- Coat of arms
- Location of Sülfeld within Segeberg district
- Sülfeld Sülfeld
- Coordinates: 53°47′N 10°13′E﻿ / ﻿53.783°N 10.217°E
- Country: Germany
- State: Schleswig-Holstein
- District: Segeberg
- Municipal assoc.: Itzstedt

Government
- • Mayor: Karl-Heinz Wegner (CDU)

Area
- • Total: 26.05 km^{2} (10.06 sq mi)
- Elevation: 31 m (102 ft)

Population (2022-12-31)
- • Total: 3,335
- • Density: 130/km^{2} (330/sq mi)
- Time zone: UTC+01:00 (CET)
- • Summer (DST): UTC+02:00 (CEST)
- Postal codes: 23867
- Dialling codes: 04537
- Vehicle registration: SE
- Website: www.amt-itzstedt.eu

= Sülfeld =

Sülfeld is a municipality in the district of Segeberg, in Schleswig-Holstein, Germany.

== History ==
The church in Sülfeld was first mentioned in 1207. Remains of the Alster-Beste Canal, constructed in the first half of the 16th century, are still present in the village center today.

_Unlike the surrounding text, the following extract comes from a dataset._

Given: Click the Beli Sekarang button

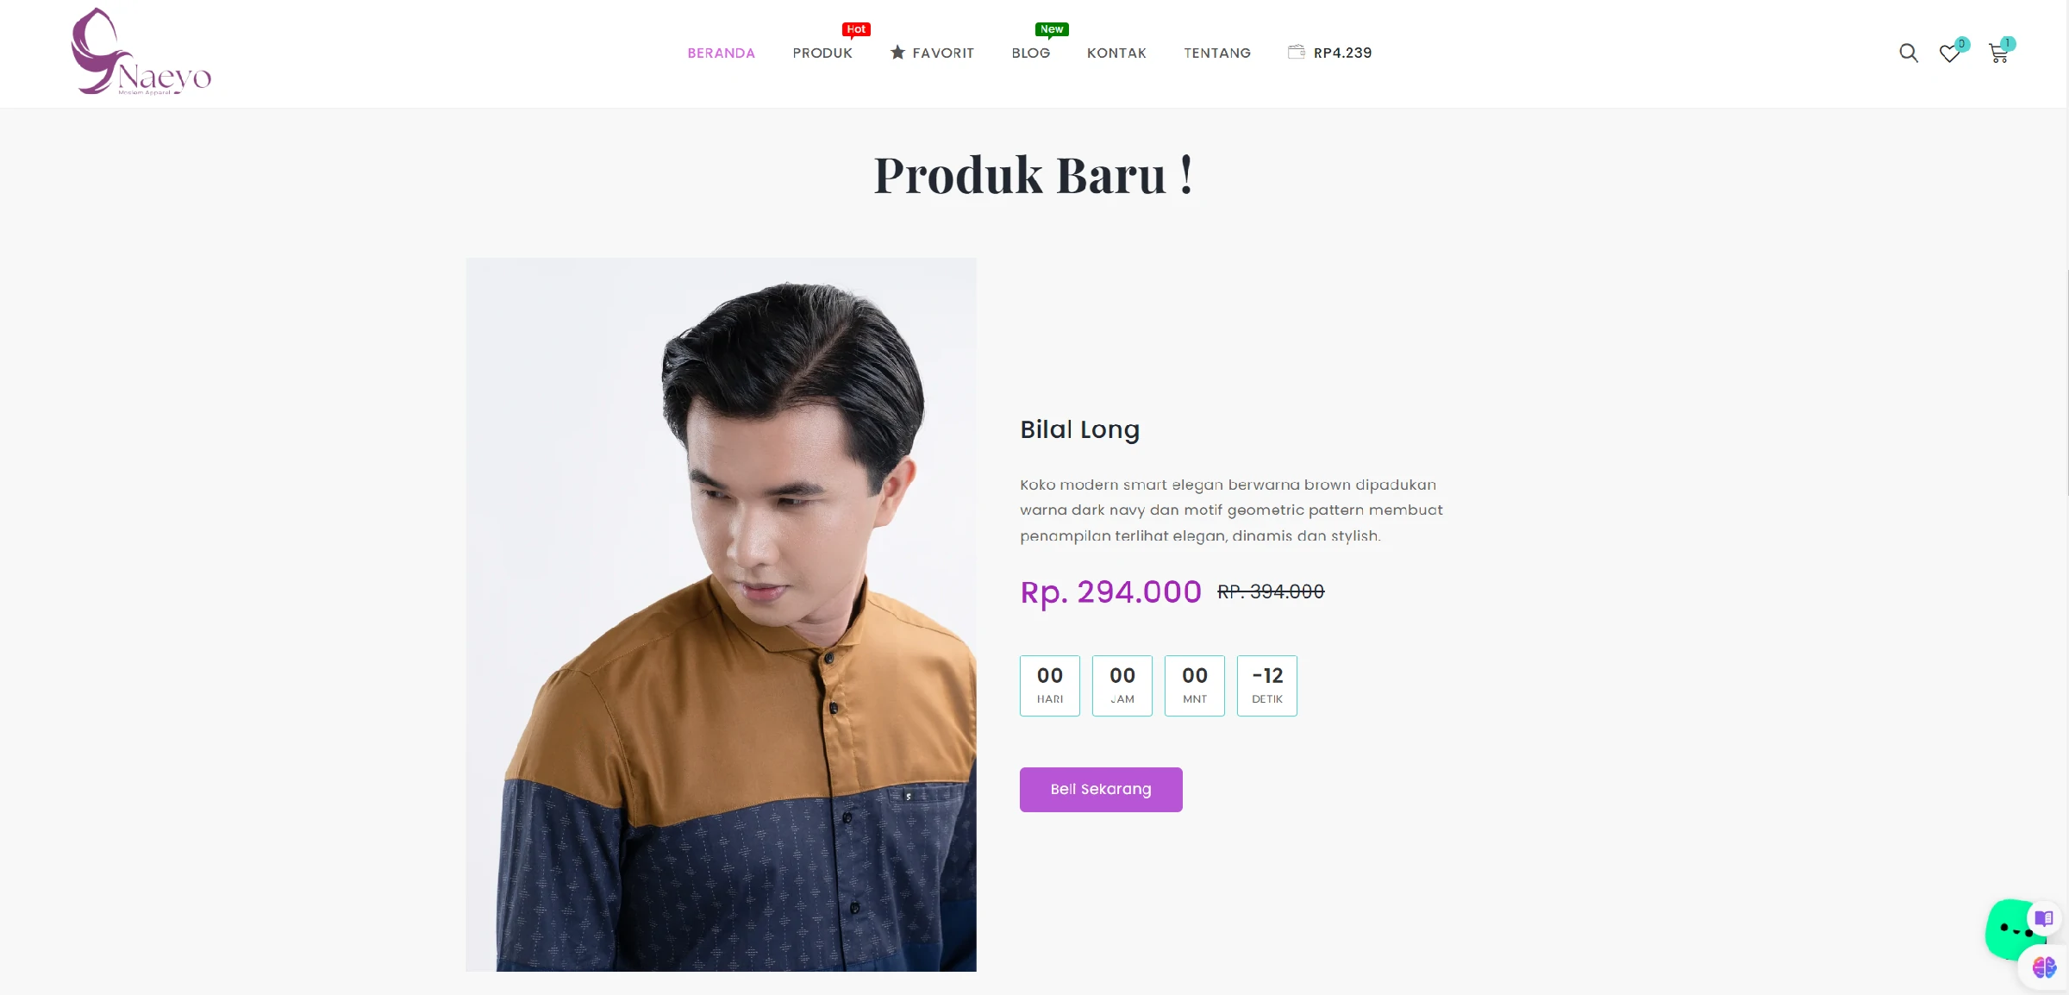Looking at the screenshot, I should [1101, 789].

From 1907 to 1973, Sülfeld served as a railway station on the Elmshorn–Bad Oldesloe line.

== Politics ==
Municipal Council

In the local election on 14 May 2023, a total of 21 seats were allocated. The CDU received nine seats, the Action Citizens for the Municipality of Sülfeld (A.B.S.) six seats, and the Greens and the SPD three seats each.

Coat of Arms

Blazon: "Divided. Above in red a golden bell; below in silver a rising blue Anthony’s cross with wave-shaped curved bars, extending throughout."

The wavy blue bar symbolizes the Norderbeste River, while the vertical straight blue bar represents the artificial channel of the Alster-Beste Canal.

== Economy ==
The municipality is predominantly agricultural. However, the Borstel Research Center, which focuses on medicine and biosciences, holds a prominent position.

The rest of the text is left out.